Corporate Sales is the asset management arm of Spicerhaart, one of the largest estate agency groups in the UK. We work with major banks, building societies and lenders to help manage their property portfolios and provide support with distressed assets. While this can come in many forms, the main focus is delivering a positive outcome for both the lender and most importantly their customers. 

FR: What is your view on the current state of arrears and possessions?

It’s been really encouraging to see mortgage arrears continuing to fall across the board, both on a quarterly and an annual basis. It not only shows the improvements we have seen in market conditions, but it also demonstrates the hard work of lenders and how they are supporting customers and ensuring assistance is available, including prioritising early intervention. It’s certainly something we are seeing on the ground as lenders use the forbearance measures at their disposal to keep repossession as the last resort it should be. 

Of course, we cannot overlook that repossessions have increased, which likely points to greater difficulties among those in higher arrears bands. There’s no question that these are the customers that urgently need support from lenders, especially as options tend to become more limited the higher up the arrears bands you go. That doesn’t rule out a positive outcome entirely though as lenders continually look to find a solution and where the sale of the property is the only option, look to the likes of assisted sales schemes or other methods to support the customer.

FR: How do you expect this will play out for the remainder of the year?

The positive is that there will be many borrowers now enjoying a rate reprieve rather than a rate shock – as they come off mini-budget era fixed rates onto a more favourable one. We have seen plenty of positive movements on mortgage rates in recent months which certainly helps the overall arrears picture. Although the expected pace and frequency of interest rate cuts has shifted recently – as proven by a hold in June - the consensus is that the direction is still down, which helps too. 

Trying to make predictions is still a fool’s errand though, particularly as inflation continues to prove difficult and with both political and economic uncertainty at home and abroad. The latest example being further escalation in the Middle East and U.S. intervention. At home, we are seeing growing pressure in the labour market – not helped by political decisions that came with the new tax year. This is always a worry when it comes to managing arrears and will require lenders to stay close to both individual customers and also their wider mortgage book.

FR: What role do advisers play in minimising the risk of arrears?

In an intermediary driven market, advisers play a critical role in driving the right type of business to lenders, leveraging their deep knowledge of criteria to point clients in the right direction. While not a guarantee, getting this first stage right with a good fact find and proper due diligence not only minimises the very real threat of mortgage fraud, but ensures clients have the best chance of success. 

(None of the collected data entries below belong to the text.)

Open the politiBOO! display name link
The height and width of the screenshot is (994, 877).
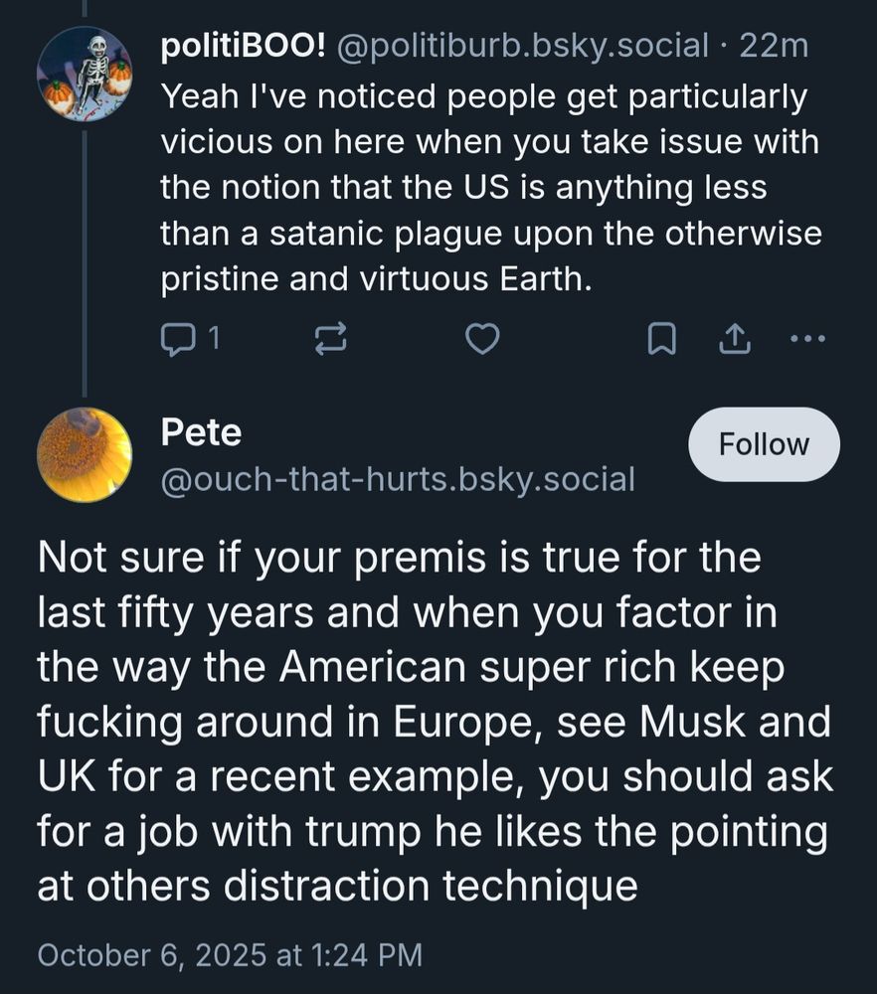tap(245, 45)

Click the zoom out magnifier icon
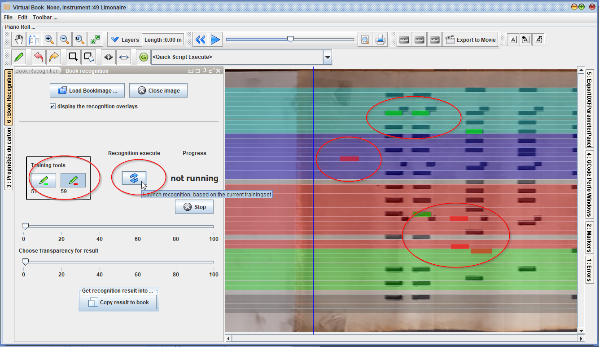tap(65, 40)
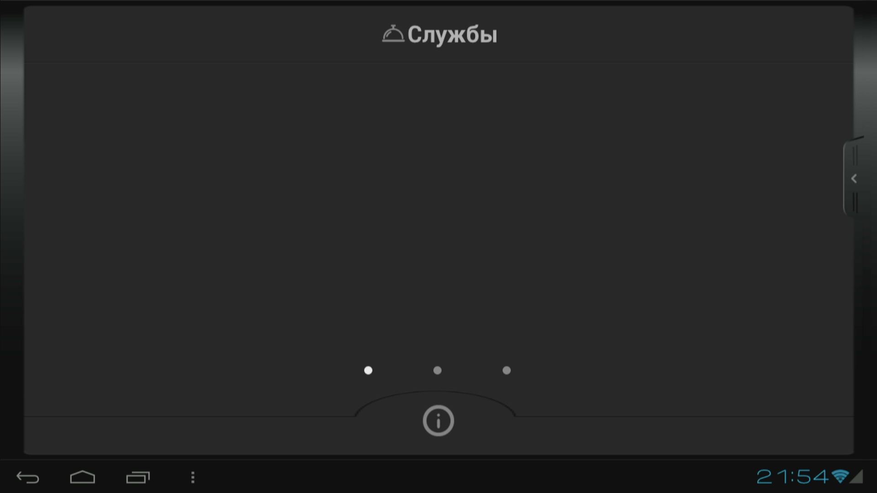Tap the cellular signal indicator
The height and width of the screenshot is (493, 877).
pos(856,477)
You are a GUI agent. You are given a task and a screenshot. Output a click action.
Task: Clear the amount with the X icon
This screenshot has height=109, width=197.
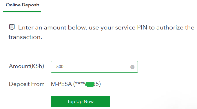pyautogui.click(x=132, y=67)
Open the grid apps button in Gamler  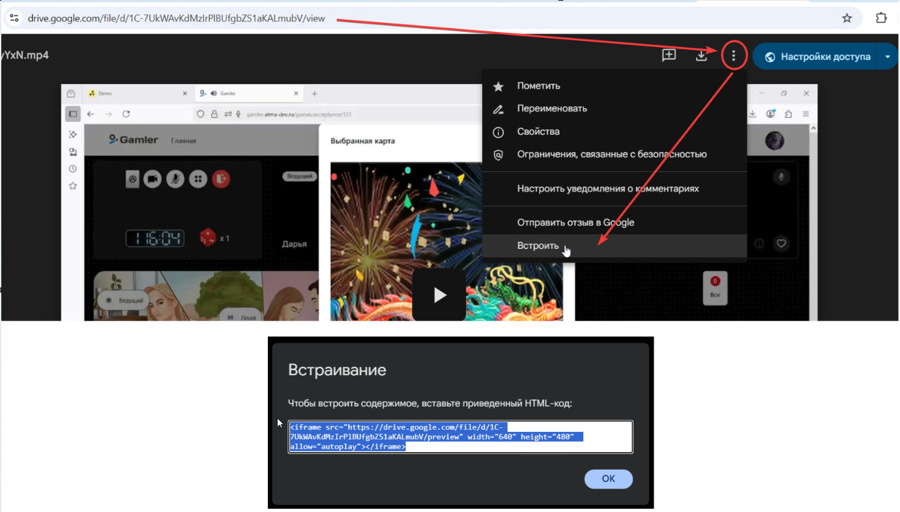click(x=198, y=178)
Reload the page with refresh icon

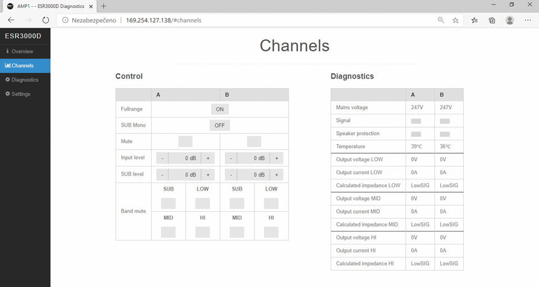click(45, 20)
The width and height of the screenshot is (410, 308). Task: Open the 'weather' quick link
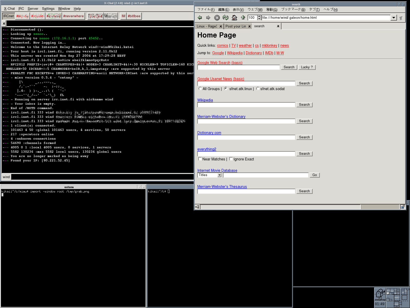[x=245, y=45]
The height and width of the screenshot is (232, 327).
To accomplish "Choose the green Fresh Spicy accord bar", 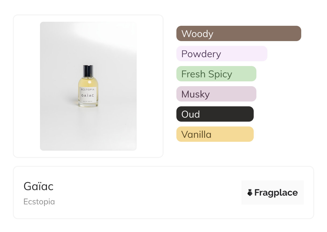I will 216,74.
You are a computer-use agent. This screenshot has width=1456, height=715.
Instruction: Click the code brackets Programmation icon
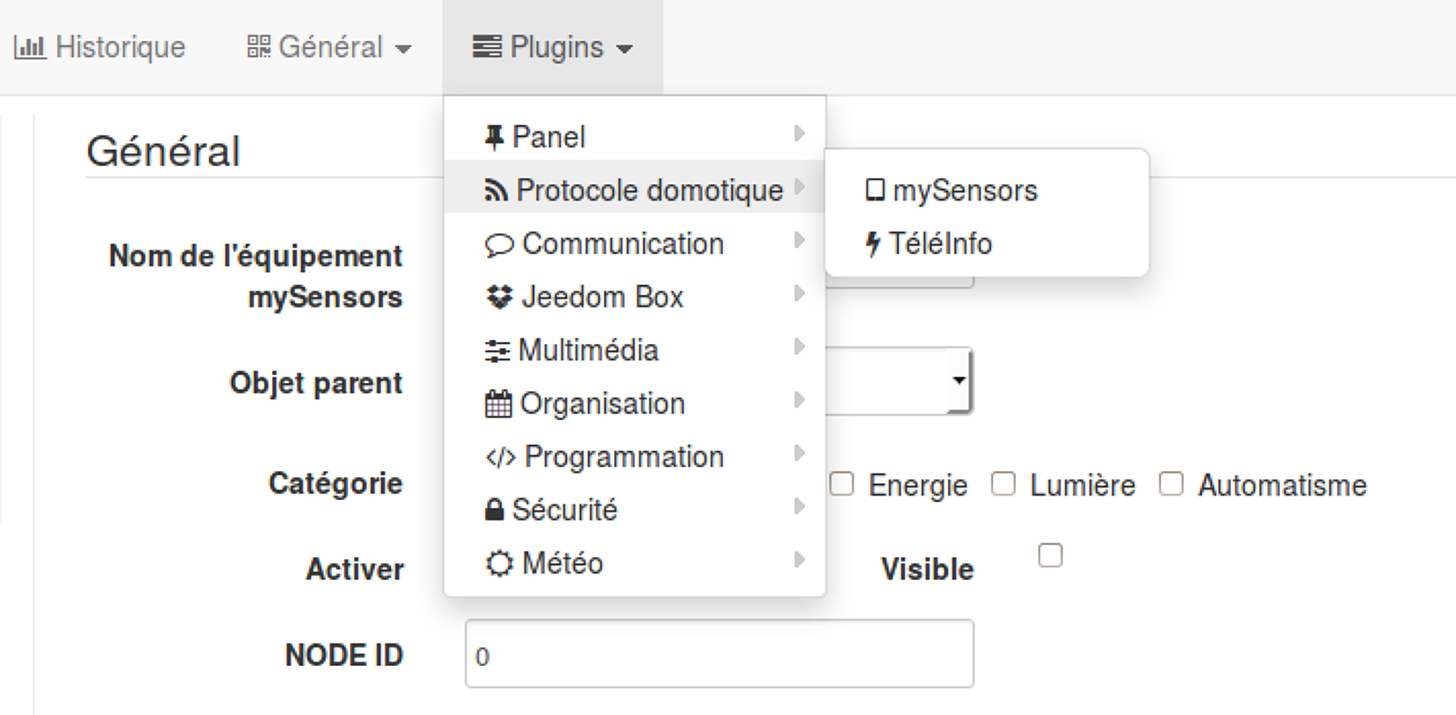pyautogui.click(x=500, y=457)
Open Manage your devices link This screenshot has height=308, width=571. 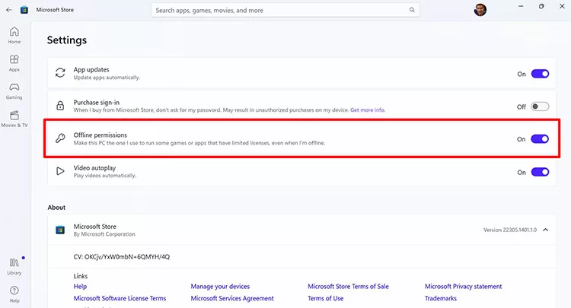click(220, 287)
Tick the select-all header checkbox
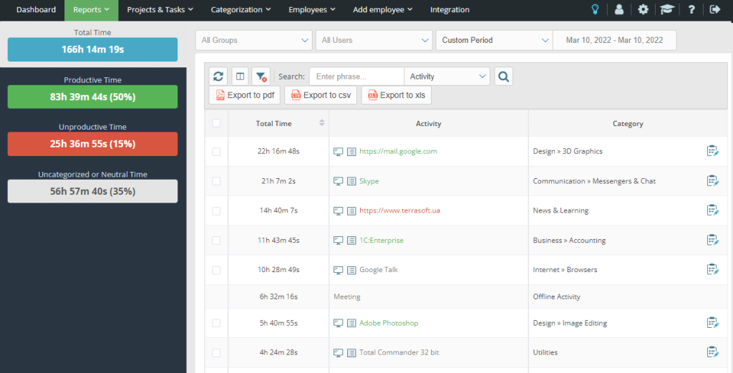 pyautogui.click(x=217, y=123)
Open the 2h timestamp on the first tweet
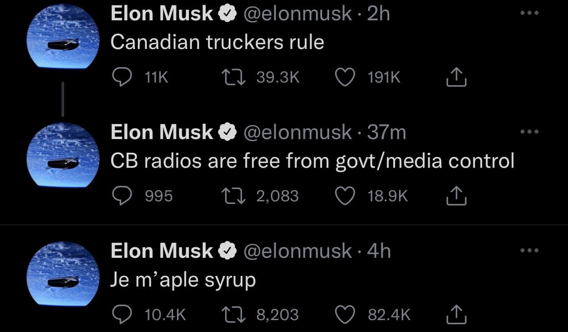 click(379, 14)
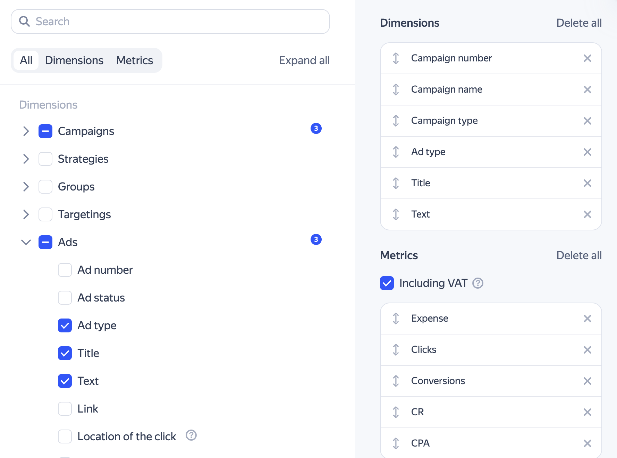Switch to the Dimensions filter tab
617x458 pixels.
point(74,60)
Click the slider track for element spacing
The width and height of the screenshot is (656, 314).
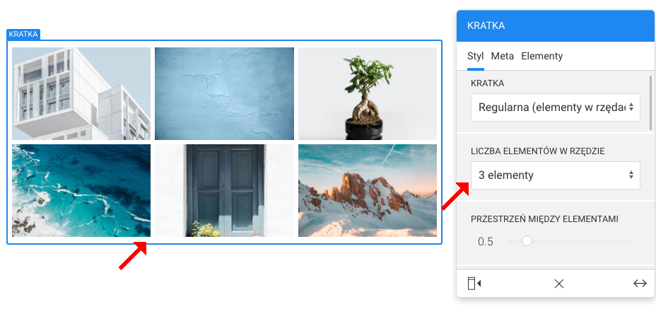click(570, 242)
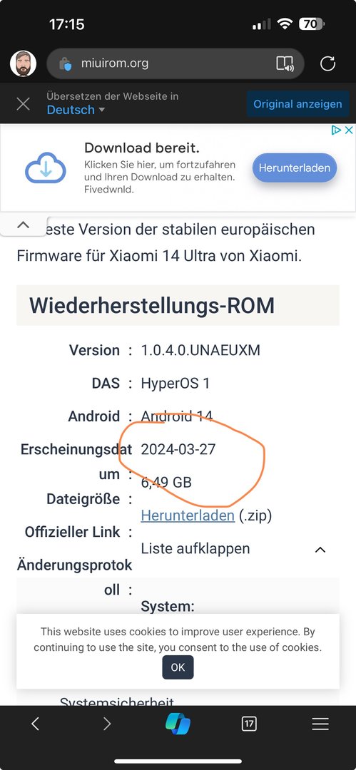Open immersive reader read-aloud icon
Viewport: 356px width, 770px height.
(285, 63)
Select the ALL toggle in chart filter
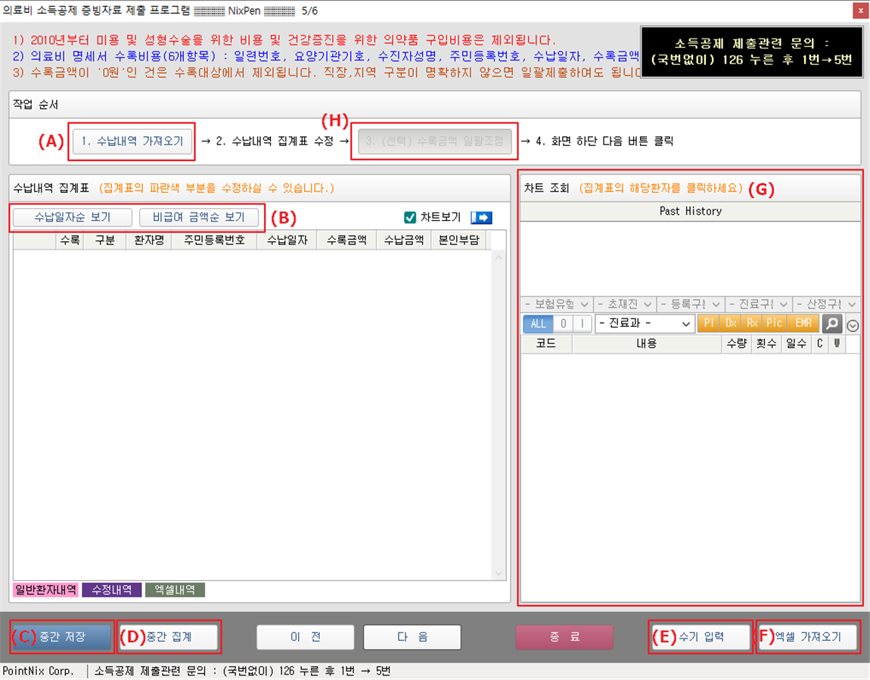 (538, 324)
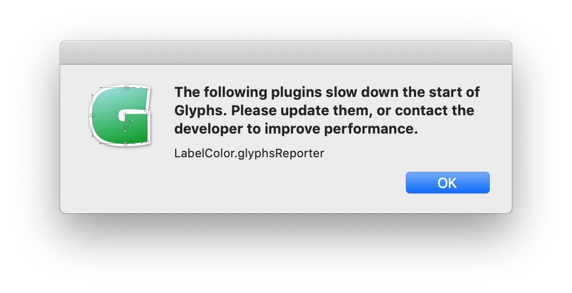Click the square node at G icon's top-right corner
This screenshot has height=293, width=572.
pos(148,89)
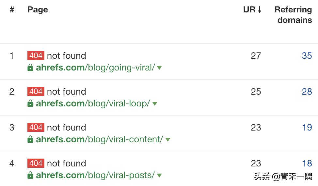Expand the viral-loop URL dropdown arrow

[155, 104]
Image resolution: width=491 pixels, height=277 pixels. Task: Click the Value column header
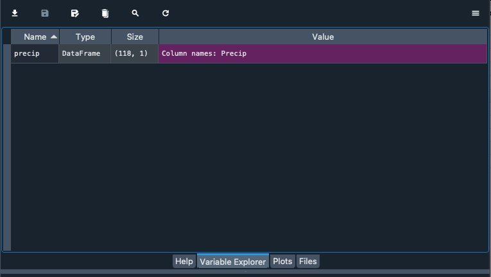(323, 37)
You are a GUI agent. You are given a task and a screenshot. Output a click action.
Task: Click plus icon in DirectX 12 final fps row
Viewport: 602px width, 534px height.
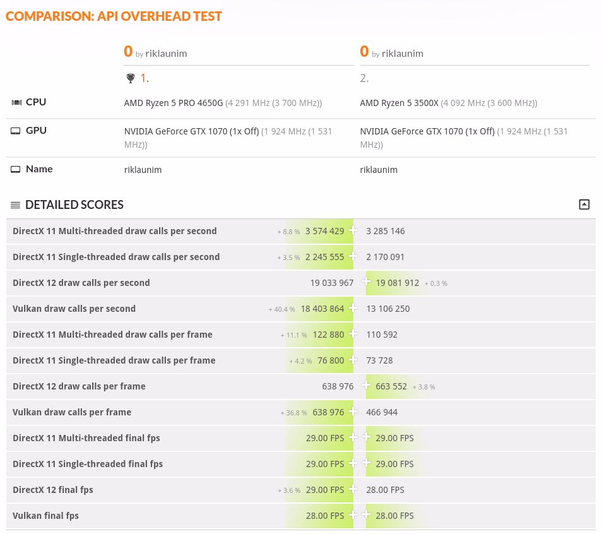click(x=353, y=490)
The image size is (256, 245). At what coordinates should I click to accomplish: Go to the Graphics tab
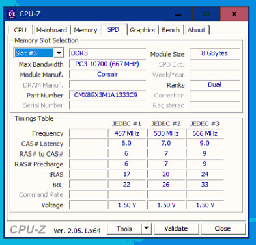(142, 30)
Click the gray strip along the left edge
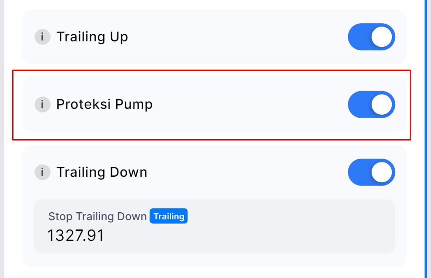 2,139
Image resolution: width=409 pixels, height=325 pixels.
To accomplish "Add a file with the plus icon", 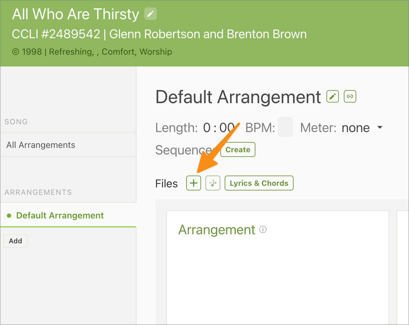I will (x=194, y=183).
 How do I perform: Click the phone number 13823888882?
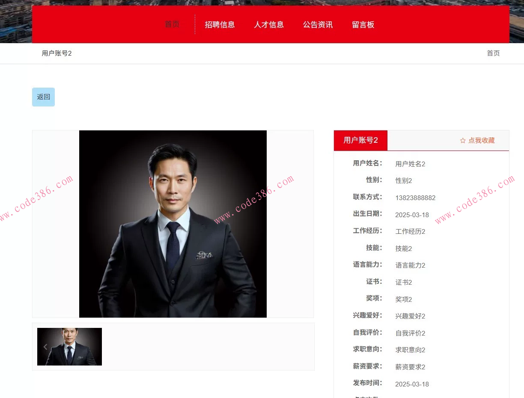pyautogui.click(x=415, y=198)
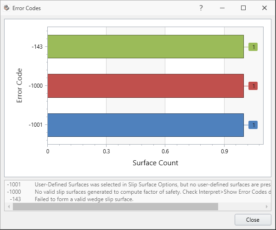This screenshot has height=230, width=276.
Task: Click the red data label showing 1
Action: point(253,86)
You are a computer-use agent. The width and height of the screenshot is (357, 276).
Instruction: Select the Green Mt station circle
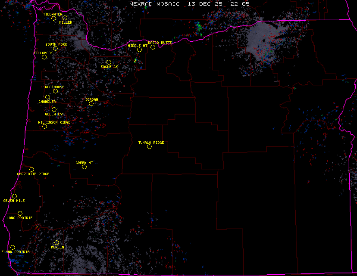pyautogui.click(x=84, y=167)
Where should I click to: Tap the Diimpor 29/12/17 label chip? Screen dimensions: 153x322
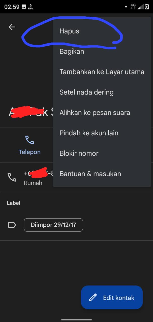pyautogui.click(x=53, y=225)
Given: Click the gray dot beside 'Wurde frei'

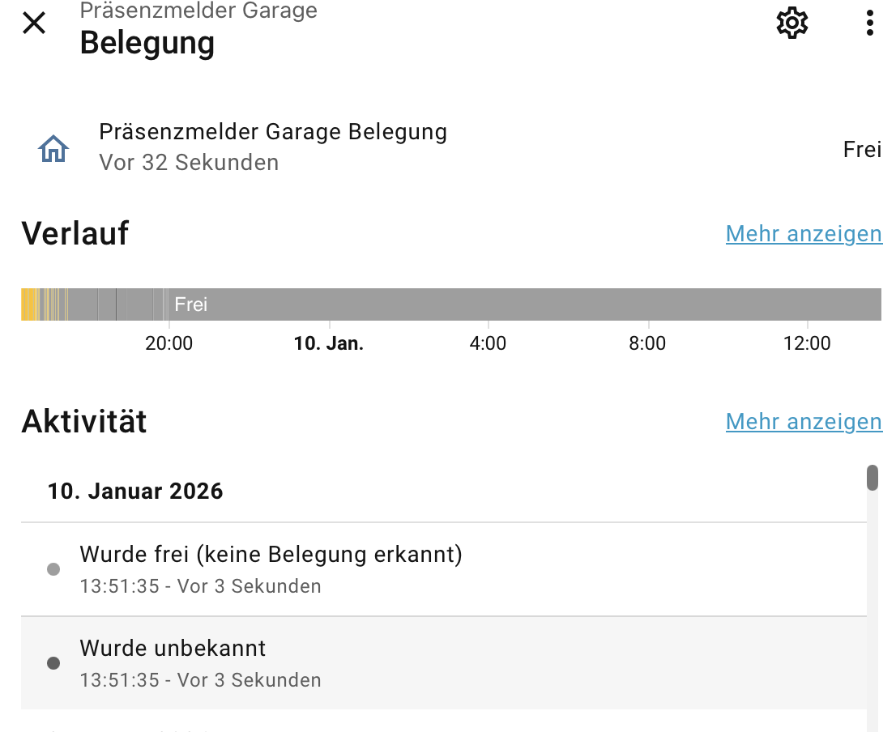Looking at the screenshot, I should tap(53, 569).
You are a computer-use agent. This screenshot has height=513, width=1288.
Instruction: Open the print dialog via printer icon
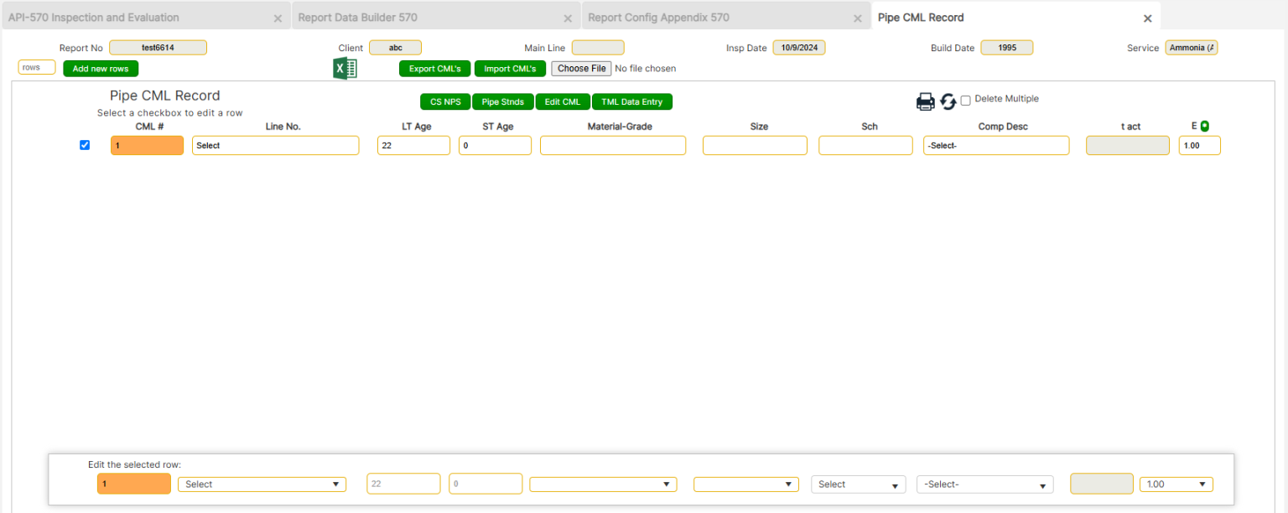click(926, 101)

Given their close relationships with lenders, it’s also important that advisers remind clients of the best steps to take should they fall into difficulty. There is such a dangerous narrative out there that as soon as someone falls into difficulty, the lenders will call the bailiffs – which is simply not true. Advisers can help facilitate a much more realistic view where lenders throw their arms around borrowers and provide support as early as possible – all while encouraging borrowers in difficulty to make contact early too. Lenders will take any steps possible to try and support a customer in arrears.

FR: How can lenders ensure repossession does remain a last resort?

This is something that we see clear and measurable examples of on a daily basis from our broad client base. Lenders focus on staying close to their mortgage book to really understand value and determine any potential risks. We’re in a market now that is rich in data, technology and automation to help lenders complete valuations at scale. This is hugely valuable, but doesn’t offer a complete picture – especially if a property is in poor condition. Many lenders are realising this and are working with asset managers and using drive by valuations to get boots on the ground, eyes on the asset and really assess its condition. This not only allows lenders to make an informed decision, but they can act much earlier. 

Rather than a full repossession, lenders have the scope to look to the likes of assisted voluntary sale, where an asset manager will market the property to achieve the best possible price in the shortest amount of time. Through this process, it is possible for the borrower to avoid the distress of repossession and maximise equity from the property - generating a positive outcome for the borrower and the lender too. In the world of Consumer Duty, it is a far better solution with winners all round.